[Dataset entries]
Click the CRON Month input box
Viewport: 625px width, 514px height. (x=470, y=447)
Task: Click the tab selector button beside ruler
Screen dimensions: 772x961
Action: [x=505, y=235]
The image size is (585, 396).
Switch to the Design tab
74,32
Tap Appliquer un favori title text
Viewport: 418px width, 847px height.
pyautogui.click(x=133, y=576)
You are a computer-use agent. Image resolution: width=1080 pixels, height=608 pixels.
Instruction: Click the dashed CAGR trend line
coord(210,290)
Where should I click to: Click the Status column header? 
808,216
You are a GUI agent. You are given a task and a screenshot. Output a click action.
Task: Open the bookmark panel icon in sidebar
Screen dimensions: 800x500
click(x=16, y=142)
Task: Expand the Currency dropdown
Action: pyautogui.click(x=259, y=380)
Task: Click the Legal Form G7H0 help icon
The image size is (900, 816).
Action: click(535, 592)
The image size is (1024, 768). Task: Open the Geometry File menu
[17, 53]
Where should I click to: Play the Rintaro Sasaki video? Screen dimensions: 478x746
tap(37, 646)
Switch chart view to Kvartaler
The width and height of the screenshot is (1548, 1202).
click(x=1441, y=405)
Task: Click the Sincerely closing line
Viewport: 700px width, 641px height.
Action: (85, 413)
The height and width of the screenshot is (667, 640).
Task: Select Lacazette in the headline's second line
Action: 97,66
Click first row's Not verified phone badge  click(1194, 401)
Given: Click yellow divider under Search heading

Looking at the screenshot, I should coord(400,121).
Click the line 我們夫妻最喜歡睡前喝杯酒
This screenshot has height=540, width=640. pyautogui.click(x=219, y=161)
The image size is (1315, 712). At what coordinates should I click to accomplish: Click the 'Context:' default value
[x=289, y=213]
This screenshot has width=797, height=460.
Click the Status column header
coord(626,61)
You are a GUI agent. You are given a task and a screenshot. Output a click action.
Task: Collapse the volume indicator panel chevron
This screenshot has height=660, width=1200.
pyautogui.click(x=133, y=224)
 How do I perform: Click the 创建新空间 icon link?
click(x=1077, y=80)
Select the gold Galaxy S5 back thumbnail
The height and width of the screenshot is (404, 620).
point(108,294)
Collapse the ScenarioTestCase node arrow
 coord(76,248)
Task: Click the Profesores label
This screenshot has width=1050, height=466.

What to do: Copy out only the lines of the records above from the one with "You are a computer-use" through the one with "Task: Open the bookmark panel icon in sidebar", exactly as they stand, both included.

Reply:
You are a computer-use agent. Image resolution: width=1080 pixels, height=608 pixels.
Instruction: Click the dashed CAGR trend line
coord(210,290)
Where should I click to: Click the Status column header? 
808,216
You are a GUI agent. You are given a task and a screenshot. Output a click action.
Task: Open the bookmark panel icon in sidebar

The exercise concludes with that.